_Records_
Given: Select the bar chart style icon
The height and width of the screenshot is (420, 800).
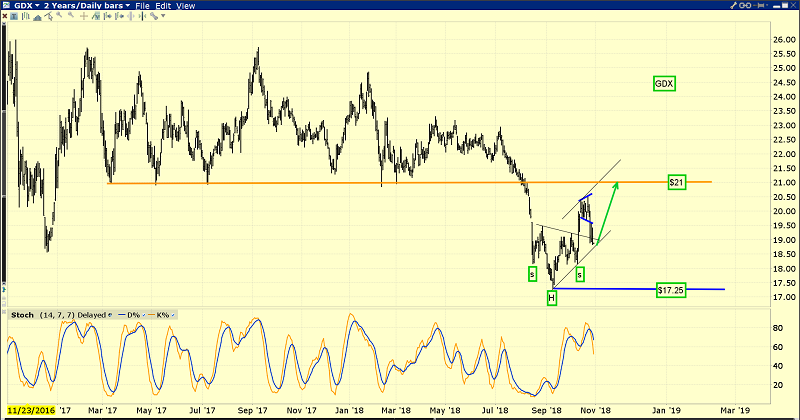Looking at the screenshot, I should click(x=26, y=16).
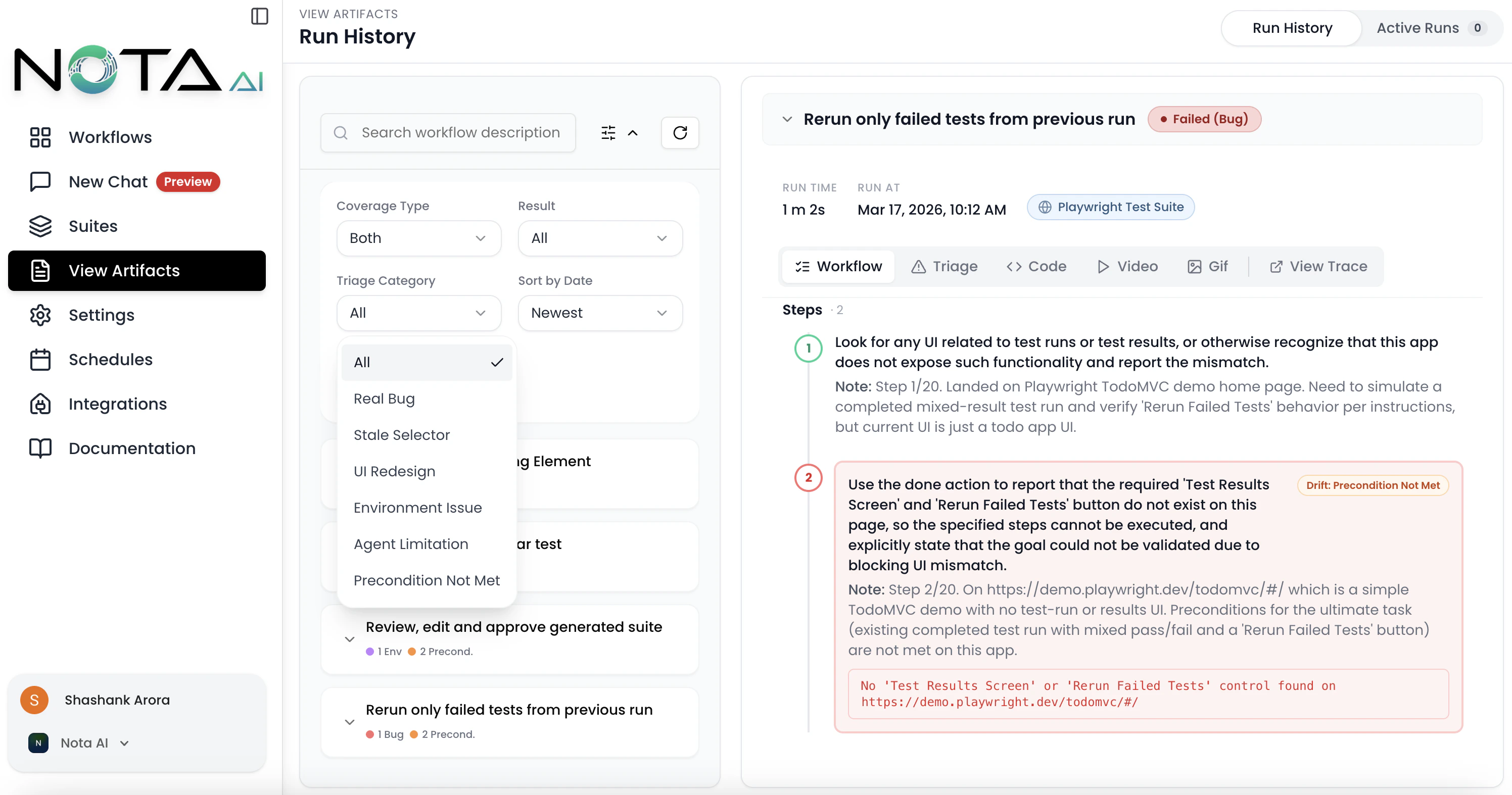
Task: Open the View Trace link
Action: click(1318, 266)
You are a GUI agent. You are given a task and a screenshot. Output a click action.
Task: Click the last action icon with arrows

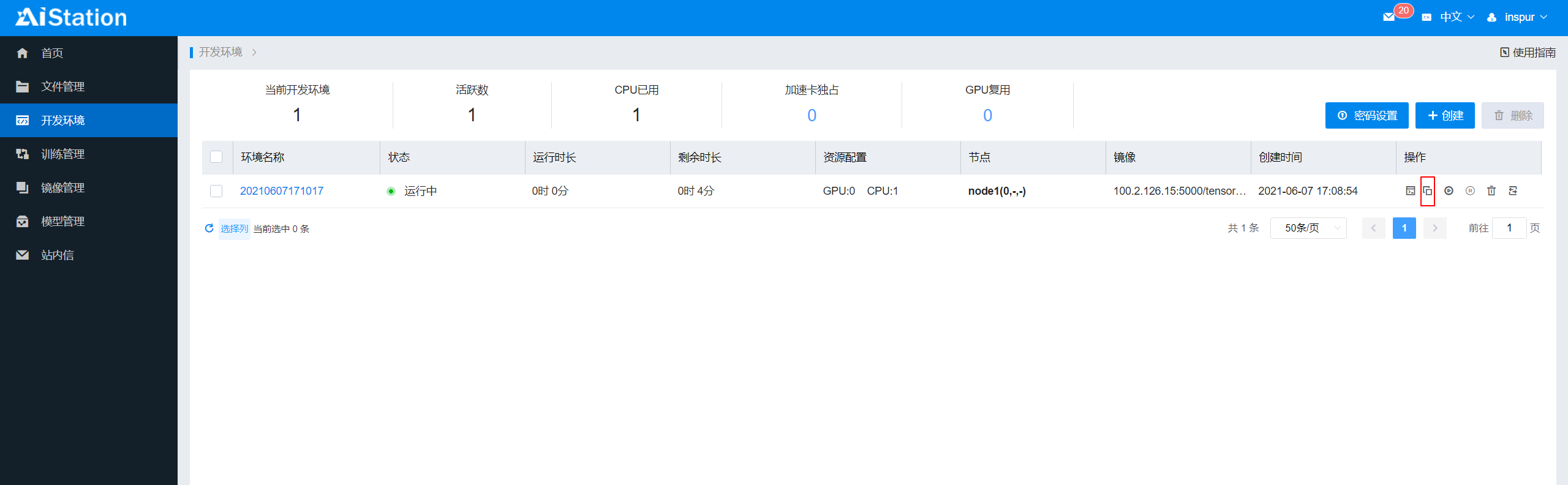[1513, 191]
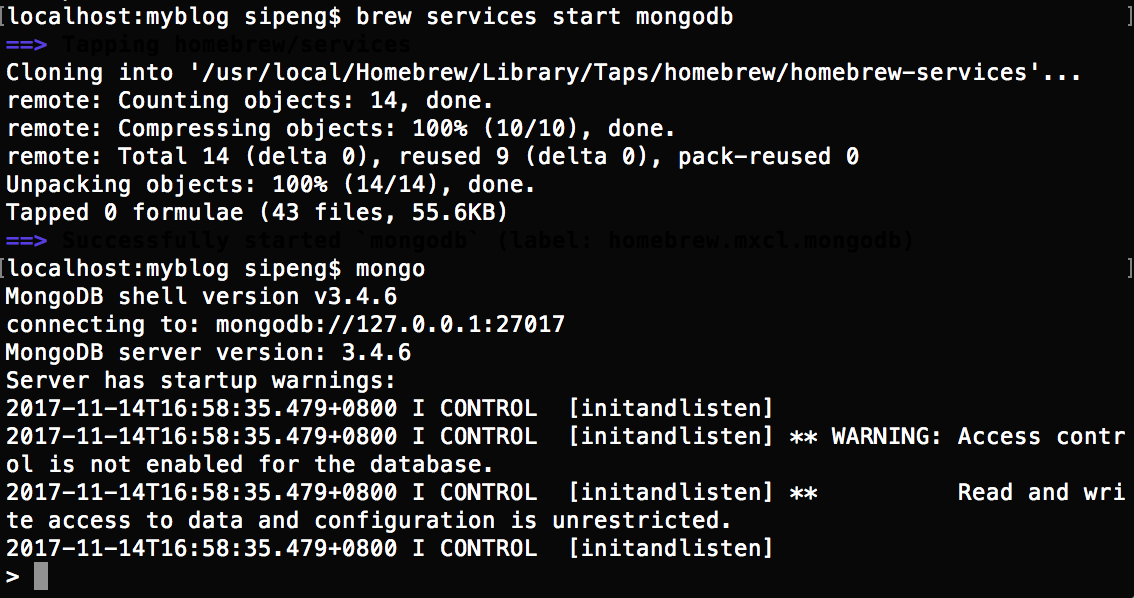Click the blue arrow before Successfully started
This screenshot has width=1134, height=598.
pos(26,241)
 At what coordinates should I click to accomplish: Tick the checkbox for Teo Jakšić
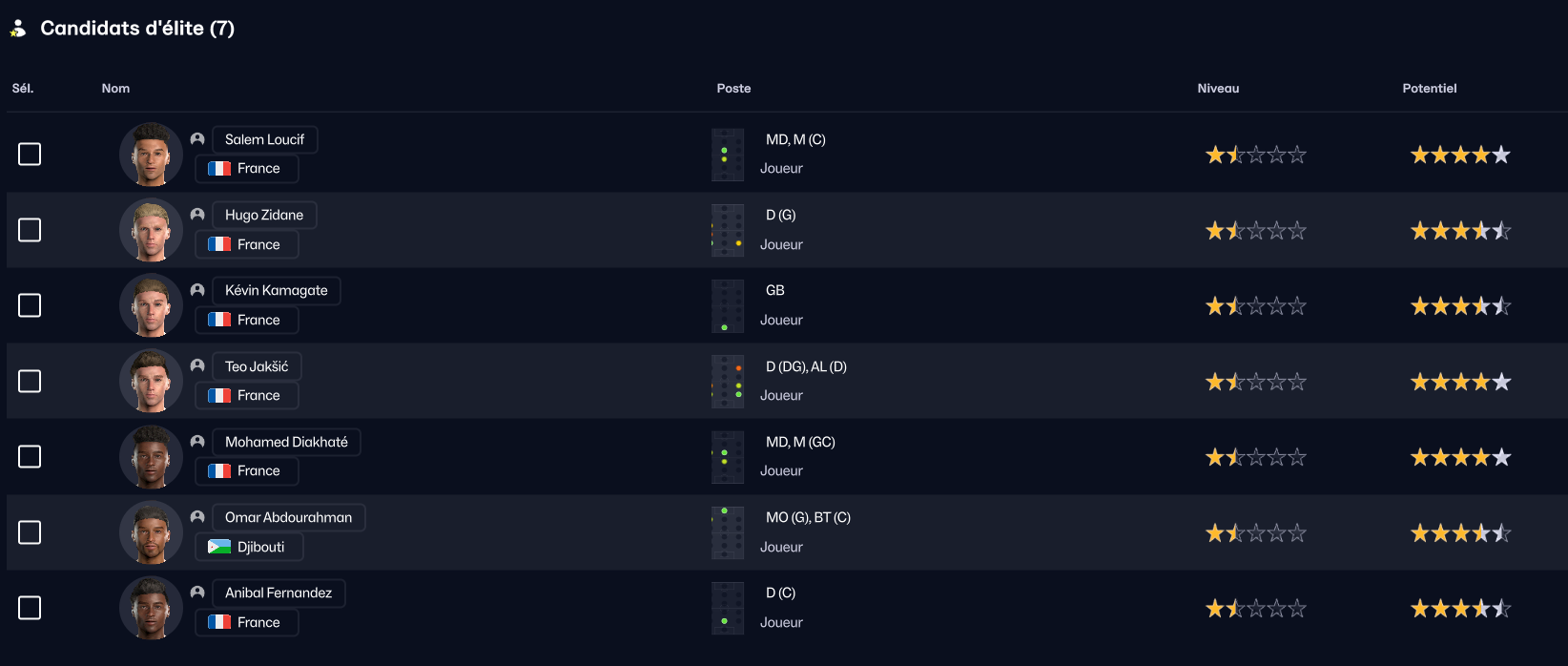pos(30,381)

_Goal of the exercise_
Change every occurrence of "icon" in the records to "symbol", leaving everything else as it stands, and omit the pictures from your answer.

_Solution to this problem_
Given: Select the bar chart style symbol
The height and width of the screenshot is (420, 800).
Looking at the screenshot, I should click(x=26, y=16).
Task: Open the View Trace link
Action: click(1318, 266)
You are a GUI agent. You are given a task and a screenshot. Output a click action.
Task: Click the last action symbol with arrows

[1513, 191]
Click the blue arrow before Successfully started
This screenshot has width=1134, height=598.
pos(26,241)
 At what coordinates should I click to accomplish: Tick the checkbox for Teo Jakšić
pos(30,381)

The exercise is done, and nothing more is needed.